我有一个数据框A
,如下所示:
+---+------------+-----------+-----------+-----+-------+
| | time | uid | o_uid | msg | count |
+---+------------+-----------+-----------+-----+-------+
| 0 | 1433131357 | 191470529 | 191159572 | eis | 1 |
| 1 | 1433131410 | 191458009 | 160429326 | eis | 1 |
| 2 | 1433131504 | 191470523 | 153734142 | eis | 1 |
| 3 | 1433131685 | 191470551 | 191470546 | eis | 1 |
| 4 | 1433131782 | 191470565 | 187367195 | eis | 1 |
+---+------------+-----------+-----------+-----+-------+
另一个数据框B
,如下所示:
+---+------------+-----------+-------+
| | time | uid | count |
+---+------------+-----------+-------+
| 0 | 1433131967 | 191470529 | 1 |
| 1 | 1433132503 | 191466638 | 1 |
| 2 | 1433139333 | 191451858 | 1 |
| 3 | 1433141249 | 191470551 | 1 |
| 4 | 1433143867 | 191471209 | 1 |
+---+------------+-----------+-------+
我想要做的是从B
获取所有时间戳,并将它们放在A
匹配的UIDs
列中。

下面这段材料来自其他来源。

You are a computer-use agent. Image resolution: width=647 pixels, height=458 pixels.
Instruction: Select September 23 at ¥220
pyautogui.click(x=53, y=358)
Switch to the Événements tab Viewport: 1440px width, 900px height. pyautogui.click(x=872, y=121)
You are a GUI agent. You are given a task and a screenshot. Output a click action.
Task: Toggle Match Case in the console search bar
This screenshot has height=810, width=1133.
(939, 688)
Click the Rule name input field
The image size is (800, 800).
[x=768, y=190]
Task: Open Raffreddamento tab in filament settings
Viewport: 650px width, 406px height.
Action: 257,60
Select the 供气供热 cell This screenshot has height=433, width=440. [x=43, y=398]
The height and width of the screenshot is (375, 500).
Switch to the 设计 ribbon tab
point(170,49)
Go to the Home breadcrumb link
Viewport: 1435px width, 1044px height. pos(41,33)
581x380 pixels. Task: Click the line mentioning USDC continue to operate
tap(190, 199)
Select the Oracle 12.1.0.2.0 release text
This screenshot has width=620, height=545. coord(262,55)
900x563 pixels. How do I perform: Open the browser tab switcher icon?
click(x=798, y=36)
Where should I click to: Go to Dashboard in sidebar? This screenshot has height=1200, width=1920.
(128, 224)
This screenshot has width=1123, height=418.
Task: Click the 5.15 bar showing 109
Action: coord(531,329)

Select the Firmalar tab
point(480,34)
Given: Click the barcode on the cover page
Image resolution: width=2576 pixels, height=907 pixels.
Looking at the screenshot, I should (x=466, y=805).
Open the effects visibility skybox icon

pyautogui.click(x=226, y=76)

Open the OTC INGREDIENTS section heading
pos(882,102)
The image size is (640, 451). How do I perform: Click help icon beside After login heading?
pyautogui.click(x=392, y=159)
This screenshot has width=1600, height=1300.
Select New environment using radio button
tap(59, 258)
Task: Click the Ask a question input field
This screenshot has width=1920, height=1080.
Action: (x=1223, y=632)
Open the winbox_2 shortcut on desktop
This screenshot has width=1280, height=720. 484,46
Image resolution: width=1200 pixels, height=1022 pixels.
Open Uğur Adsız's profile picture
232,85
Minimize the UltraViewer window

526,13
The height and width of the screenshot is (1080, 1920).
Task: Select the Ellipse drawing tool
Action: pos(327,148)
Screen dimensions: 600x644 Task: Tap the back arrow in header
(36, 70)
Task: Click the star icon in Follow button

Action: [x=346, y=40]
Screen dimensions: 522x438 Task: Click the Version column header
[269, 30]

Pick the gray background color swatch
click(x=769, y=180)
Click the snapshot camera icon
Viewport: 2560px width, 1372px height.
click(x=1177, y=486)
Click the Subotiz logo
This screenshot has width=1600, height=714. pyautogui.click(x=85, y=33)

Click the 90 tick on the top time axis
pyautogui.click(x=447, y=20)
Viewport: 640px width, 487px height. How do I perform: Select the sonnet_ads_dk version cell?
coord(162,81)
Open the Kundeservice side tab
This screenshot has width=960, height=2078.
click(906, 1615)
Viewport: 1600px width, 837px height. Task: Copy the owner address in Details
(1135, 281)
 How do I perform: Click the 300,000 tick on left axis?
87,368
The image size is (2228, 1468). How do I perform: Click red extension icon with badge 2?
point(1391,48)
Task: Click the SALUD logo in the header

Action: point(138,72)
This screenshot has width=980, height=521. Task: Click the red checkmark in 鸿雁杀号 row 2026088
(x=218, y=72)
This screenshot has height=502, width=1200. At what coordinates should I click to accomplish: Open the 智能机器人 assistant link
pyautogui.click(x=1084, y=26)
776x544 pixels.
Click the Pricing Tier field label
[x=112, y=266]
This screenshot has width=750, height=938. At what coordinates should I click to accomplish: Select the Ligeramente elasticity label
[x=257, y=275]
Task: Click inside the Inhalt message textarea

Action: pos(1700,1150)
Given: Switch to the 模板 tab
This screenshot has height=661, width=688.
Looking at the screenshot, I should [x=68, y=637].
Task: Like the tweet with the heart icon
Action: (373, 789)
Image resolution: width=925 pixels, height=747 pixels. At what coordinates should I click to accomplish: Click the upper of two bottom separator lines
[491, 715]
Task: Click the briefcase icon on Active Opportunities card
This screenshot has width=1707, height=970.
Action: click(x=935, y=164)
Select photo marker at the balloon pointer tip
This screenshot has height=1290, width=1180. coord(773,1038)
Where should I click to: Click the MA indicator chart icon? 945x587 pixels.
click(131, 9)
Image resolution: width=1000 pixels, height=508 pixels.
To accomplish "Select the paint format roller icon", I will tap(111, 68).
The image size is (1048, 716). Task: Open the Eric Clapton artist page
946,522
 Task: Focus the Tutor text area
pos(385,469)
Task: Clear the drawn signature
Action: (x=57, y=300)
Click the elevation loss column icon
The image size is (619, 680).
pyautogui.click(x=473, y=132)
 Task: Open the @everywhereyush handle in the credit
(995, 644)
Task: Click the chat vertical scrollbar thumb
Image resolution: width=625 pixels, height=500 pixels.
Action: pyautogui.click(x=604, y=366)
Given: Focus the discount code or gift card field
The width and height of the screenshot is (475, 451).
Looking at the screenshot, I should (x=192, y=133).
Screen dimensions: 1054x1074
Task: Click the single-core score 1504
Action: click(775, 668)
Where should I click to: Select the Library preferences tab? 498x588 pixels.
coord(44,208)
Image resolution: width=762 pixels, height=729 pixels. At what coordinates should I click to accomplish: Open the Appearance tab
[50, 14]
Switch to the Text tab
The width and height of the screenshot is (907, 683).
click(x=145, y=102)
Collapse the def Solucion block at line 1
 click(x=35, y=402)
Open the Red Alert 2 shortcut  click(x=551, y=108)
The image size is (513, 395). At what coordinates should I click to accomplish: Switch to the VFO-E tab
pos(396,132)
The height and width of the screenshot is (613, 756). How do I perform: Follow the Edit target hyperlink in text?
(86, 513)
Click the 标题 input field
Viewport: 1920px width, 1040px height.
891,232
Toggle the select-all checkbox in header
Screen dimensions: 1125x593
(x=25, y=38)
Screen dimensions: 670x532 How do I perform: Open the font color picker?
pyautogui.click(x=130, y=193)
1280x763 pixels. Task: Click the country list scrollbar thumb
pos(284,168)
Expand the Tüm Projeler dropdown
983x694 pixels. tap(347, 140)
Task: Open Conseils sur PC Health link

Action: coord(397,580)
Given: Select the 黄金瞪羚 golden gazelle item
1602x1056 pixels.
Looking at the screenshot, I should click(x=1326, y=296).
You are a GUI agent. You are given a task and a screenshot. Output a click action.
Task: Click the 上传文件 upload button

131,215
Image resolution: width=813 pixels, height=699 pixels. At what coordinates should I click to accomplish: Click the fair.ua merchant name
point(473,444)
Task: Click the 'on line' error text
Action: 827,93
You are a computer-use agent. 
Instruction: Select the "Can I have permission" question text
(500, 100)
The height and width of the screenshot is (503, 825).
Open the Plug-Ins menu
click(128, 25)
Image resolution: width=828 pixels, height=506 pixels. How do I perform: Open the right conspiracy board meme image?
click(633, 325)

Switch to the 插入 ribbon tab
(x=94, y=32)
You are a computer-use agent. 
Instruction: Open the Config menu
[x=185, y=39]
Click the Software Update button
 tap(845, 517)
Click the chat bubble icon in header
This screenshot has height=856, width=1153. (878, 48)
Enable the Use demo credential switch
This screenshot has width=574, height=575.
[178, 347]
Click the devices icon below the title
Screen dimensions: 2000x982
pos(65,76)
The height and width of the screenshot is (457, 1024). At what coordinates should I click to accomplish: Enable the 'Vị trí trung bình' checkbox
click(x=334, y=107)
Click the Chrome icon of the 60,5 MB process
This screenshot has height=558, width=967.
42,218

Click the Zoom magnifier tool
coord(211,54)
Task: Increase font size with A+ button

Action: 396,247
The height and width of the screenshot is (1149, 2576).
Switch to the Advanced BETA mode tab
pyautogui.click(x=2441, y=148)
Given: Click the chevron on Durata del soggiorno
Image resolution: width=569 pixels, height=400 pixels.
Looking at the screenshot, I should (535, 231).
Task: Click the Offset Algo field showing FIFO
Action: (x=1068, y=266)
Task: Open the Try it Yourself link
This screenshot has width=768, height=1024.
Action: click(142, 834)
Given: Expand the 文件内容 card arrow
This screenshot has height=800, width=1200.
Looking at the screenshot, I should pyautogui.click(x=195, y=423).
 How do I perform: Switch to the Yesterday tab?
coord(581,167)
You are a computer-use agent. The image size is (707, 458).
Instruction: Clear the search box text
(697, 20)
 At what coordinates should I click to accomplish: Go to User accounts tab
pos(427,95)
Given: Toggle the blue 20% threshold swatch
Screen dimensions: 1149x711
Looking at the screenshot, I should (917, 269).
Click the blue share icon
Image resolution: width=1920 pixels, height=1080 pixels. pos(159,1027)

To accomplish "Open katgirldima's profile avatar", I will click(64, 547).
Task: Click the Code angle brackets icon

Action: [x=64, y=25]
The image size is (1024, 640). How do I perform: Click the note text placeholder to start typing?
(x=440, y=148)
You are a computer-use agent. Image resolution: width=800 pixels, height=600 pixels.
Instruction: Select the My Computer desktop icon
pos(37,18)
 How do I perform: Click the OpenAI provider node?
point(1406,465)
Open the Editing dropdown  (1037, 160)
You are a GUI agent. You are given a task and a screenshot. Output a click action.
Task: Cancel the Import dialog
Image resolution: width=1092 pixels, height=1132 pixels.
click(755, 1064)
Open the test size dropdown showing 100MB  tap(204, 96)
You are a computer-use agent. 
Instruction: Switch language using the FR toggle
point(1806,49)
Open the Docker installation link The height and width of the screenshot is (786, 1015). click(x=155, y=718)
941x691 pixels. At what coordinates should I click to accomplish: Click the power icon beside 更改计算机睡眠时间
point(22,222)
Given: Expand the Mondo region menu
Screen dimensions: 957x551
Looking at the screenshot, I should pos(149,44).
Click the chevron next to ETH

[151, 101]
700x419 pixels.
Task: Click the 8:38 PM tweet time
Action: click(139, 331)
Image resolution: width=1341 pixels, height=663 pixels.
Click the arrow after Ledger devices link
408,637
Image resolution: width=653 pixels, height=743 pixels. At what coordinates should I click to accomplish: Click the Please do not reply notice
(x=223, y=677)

如果没有匹配,则应该有NaN
我试过了:df = pd.merge(A, B, left_on='uid', right_on='uid', how='outer')
但我认为它只会将B
附加到A
的底部。它没有按预期工作。
答案 0 :(得分:2)
我认为left_join
最适合你的情况。这可以通过设置how=left
import pandas as pd
# your data
# ============================
print(df_A)
Out[33]:
time uid o_uid msg count
0 1433131357 191470529 191159572 eis 1
1 1433131410 191458009 160429326 eis 1
2 1433131504 191470523 153734142 eis 1
3 1433131685 191470551 191470546 eis 1
4 1433131782 191470565 187367195 eis 1
print(df_B)
Out[35]:
time uid count
0 1433131967 191470529 1
1 1433132503 191466638 1
2 1433139333 191451858 1
3 1433141249 191470551 1
4 1433143867 191471209 1
# processing
# ============================
df = pd.merge(df_A, df_B, left_on='uid', right_on='uid',how='left', suffixes=['_A', '_B'])
Out[45]:
time_A uid o_uid msg count_A time_B count_B
0 1433131357 191470529 191159572 eis 1 1.4331e+09 1
1 1433131410 191458009 160429326 eis 1 NaN NaN
2 1433131504 191470523 153734142 eis 1 NaN NaN
3 1433131685 191470551 191470546 eis 1 1.4331e+09 1
4 1433131782 191470565 187367195 eis 1 NaN NaN
答案 1 :(得分:1)
两个DataFrame中的时间和计数列都重叠,因此您需要提供suffixes
作为参数。在下面的示例中,我使用df_a
和'_b'
的空后缀作为df_b
的后缀。
import pandas as pd
df_a = pd.DataFrame({'count': {0: 1, 1: 1, 2: 1, 3: 1, 4: 1},
'msg': {0: 'eis', 1: 'eis', 2: 'eis', 3: 'eis', 4: 'eis'},
'o_uid': {0: 191159572, 1: 160429326, 2: 153734142, 3: 191470546, 4: 187367195},
'time': {0: 1433131357, 1: 1433131410, 2: 1433131504, 3: 1433131685, 4: 1433131782},
'uid': {0: 191470529, 1: 191458009, 2: 191470523, 3: 191470551, 4: 191470565}})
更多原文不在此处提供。